[Records]

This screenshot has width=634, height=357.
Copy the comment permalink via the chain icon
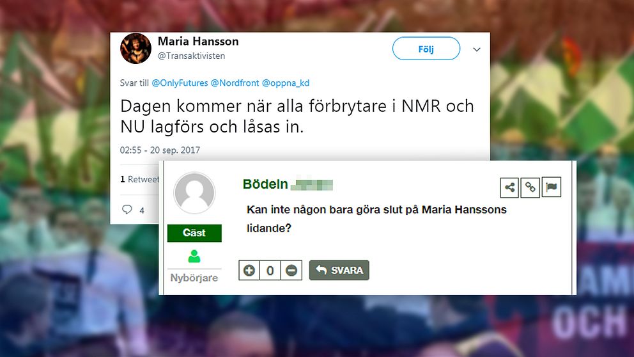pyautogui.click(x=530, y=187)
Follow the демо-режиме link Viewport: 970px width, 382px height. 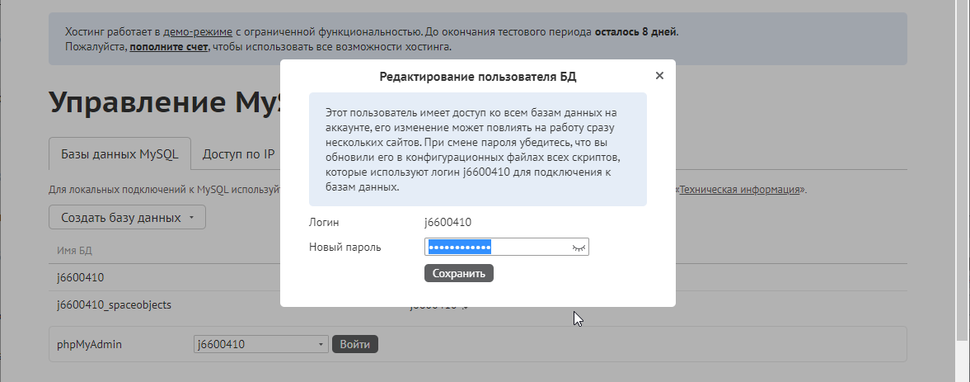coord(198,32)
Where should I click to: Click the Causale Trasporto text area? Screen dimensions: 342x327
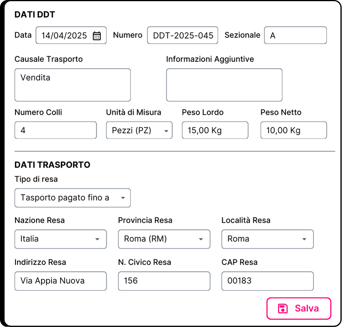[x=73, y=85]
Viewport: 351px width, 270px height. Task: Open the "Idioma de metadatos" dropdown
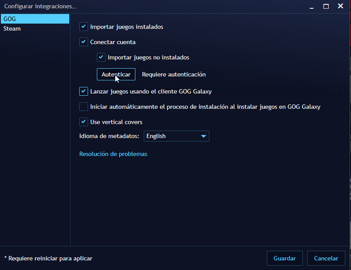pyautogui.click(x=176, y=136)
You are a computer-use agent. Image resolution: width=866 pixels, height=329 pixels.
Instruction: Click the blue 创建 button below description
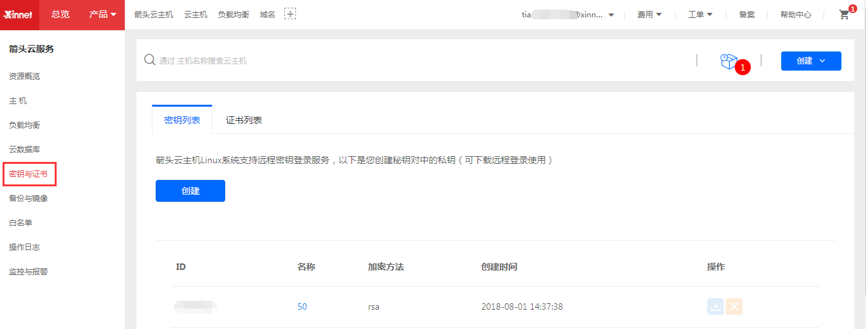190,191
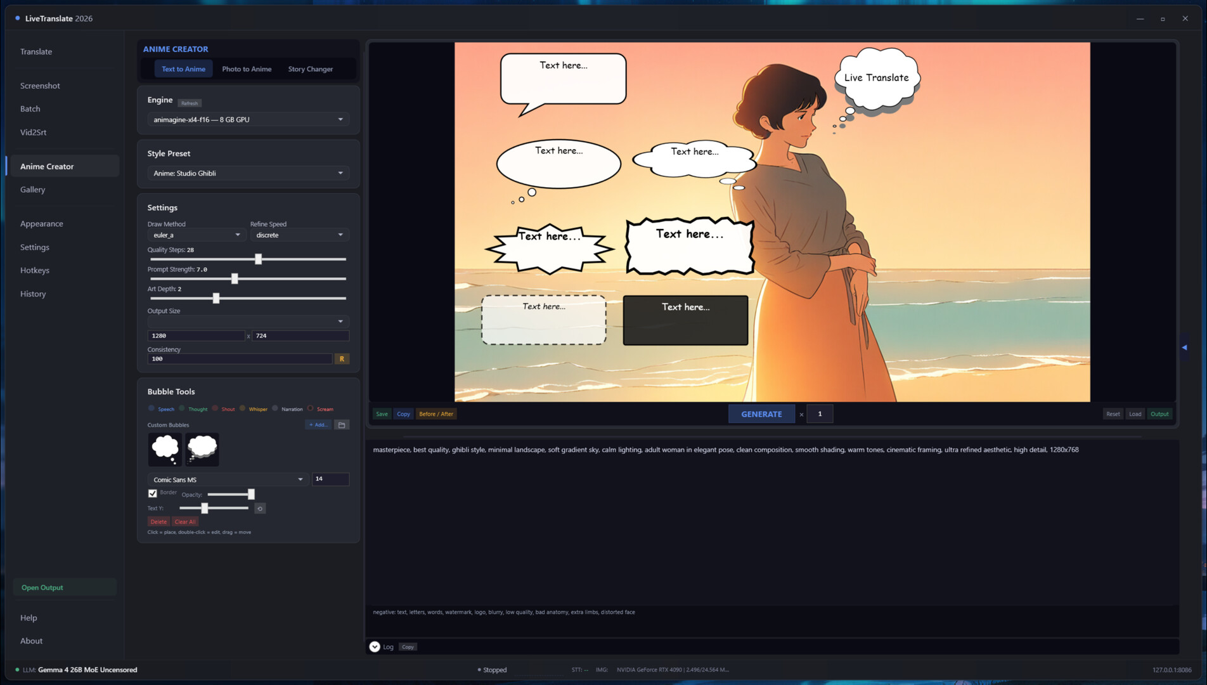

[/Records]

Work instruction — Retype the lines exactly. Begin at the one that holds "Instruction: Click the", stop at the last line of the entries above, and drop the pictures.

Answer space —
Instruction: Click the blue 创建 button below description
190,191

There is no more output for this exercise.